(Beginning of INFORMATION GIVEN)

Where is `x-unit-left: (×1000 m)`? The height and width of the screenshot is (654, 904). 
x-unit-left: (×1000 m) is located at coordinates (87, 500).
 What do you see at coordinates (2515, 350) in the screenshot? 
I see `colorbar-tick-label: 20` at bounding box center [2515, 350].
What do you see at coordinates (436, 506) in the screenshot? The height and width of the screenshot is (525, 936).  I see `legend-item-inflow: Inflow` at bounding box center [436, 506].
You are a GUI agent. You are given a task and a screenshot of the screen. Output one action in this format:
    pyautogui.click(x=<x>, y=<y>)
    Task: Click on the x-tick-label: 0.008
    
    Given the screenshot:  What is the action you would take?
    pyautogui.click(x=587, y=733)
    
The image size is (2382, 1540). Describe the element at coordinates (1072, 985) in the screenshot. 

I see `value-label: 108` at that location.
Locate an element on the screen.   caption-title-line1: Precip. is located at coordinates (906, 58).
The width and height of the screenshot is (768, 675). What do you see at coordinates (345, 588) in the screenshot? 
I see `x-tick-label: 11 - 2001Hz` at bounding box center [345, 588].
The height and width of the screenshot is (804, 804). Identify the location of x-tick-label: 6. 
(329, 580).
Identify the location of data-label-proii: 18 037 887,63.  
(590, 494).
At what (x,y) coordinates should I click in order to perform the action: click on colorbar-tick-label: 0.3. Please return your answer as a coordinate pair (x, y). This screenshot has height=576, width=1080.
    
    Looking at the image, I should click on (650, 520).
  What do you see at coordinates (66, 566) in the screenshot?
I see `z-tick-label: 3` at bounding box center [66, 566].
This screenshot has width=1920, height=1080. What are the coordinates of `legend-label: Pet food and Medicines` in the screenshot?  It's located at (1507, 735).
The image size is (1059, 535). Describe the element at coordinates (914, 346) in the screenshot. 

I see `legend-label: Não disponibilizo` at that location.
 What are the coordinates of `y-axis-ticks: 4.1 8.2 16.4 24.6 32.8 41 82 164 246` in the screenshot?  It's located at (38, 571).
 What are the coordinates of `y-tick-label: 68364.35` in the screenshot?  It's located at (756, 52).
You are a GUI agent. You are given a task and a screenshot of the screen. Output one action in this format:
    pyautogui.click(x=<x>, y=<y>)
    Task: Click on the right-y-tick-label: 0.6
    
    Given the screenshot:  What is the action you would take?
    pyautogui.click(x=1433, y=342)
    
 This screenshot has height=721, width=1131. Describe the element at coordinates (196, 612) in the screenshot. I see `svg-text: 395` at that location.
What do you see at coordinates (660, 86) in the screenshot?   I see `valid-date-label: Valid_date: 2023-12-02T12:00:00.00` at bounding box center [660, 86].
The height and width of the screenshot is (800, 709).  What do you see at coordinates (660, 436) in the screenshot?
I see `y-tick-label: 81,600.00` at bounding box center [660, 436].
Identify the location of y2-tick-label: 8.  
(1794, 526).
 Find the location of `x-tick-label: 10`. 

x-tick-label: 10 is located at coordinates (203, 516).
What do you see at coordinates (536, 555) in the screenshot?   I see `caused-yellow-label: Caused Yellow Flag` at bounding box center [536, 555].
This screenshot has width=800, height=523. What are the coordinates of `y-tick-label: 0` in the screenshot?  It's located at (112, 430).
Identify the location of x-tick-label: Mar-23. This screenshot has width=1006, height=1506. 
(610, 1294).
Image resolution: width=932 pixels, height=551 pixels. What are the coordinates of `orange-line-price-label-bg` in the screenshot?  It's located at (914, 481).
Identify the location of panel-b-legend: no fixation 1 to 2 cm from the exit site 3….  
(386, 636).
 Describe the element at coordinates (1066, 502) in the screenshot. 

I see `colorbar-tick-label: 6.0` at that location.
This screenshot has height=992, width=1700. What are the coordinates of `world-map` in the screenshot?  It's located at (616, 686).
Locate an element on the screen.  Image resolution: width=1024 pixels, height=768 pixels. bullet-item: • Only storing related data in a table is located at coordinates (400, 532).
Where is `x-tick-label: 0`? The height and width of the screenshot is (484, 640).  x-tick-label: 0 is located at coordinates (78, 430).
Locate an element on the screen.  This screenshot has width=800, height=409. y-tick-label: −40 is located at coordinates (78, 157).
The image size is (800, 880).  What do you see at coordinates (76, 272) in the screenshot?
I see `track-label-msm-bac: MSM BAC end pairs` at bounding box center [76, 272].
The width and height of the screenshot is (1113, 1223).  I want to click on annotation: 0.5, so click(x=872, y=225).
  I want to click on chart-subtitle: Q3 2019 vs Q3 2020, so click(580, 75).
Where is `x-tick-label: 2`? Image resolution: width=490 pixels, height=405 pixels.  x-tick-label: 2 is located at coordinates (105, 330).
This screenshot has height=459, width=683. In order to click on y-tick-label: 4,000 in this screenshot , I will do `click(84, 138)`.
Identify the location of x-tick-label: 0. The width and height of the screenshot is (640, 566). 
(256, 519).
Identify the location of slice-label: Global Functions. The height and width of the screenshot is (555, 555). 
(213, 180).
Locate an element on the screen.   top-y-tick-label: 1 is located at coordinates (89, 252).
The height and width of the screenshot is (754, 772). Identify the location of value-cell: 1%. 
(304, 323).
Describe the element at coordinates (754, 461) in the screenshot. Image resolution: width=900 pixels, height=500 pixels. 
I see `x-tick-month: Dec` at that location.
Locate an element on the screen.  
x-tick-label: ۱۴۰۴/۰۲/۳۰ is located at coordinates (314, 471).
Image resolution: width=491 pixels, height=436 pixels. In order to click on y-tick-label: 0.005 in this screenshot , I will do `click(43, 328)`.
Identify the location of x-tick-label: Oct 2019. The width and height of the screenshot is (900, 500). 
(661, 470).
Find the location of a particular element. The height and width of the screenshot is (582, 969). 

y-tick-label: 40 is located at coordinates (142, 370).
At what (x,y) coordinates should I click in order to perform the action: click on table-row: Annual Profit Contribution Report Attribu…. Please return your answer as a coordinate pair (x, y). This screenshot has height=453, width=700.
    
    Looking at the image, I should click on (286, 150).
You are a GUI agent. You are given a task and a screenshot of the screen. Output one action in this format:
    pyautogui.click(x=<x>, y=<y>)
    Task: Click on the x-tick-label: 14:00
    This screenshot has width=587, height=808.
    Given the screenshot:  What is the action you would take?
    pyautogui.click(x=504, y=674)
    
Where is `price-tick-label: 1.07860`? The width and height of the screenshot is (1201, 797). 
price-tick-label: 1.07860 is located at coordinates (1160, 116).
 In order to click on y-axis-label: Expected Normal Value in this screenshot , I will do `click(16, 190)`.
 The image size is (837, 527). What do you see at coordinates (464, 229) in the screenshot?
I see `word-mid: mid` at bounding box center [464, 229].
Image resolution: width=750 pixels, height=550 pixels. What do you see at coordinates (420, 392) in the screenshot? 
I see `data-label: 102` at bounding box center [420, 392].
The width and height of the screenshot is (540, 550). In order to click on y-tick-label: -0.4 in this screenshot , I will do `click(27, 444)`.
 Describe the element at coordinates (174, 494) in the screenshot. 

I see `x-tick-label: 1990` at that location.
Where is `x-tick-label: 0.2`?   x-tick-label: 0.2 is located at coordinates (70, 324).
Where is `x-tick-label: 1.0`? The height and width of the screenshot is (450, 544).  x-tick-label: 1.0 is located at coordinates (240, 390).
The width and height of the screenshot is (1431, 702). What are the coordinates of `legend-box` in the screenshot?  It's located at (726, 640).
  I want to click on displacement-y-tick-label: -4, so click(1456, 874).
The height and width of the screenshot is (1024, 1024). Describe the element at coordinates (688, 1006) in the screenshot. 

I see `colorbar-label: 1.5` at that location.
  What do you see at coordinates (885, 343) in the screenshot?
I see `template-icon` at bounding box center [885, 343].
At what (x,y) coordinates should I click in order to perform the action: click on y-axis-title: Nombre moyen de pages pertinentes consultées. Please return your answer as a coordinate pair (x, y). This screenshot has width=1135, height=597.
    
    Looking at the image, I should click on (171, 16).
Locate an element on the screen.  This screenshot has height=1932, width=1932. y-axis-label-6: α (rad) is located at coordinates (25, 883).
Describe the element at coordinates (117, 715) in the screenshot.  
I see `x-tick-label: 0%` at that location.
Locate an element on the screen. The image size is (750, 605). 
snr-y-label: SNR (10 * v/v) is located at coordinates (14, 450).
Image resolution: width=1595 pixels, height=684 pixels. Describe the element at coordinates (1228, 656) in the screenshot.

(End of INFORMATION GIVEN)

- WHAT YOU SHOULD DO
Please render the records as a numbered list, from the first line through the line containing "center [2515, 350].", both included, with blank lines left out.

- RESPONSE TO THIS EXERCISE
1. Where is `x-unit-left: (×1000 m)`? The height and width of the screenshot is (654, 904). 
2. x-unit-left: (×1000 m) is located at coordinates (87, 500).
3.  What do you see at coordinates (2515, 350) in the screenshot? 
4. I see `colorbar-tick-label: 20` at bounding box center [2515, 350].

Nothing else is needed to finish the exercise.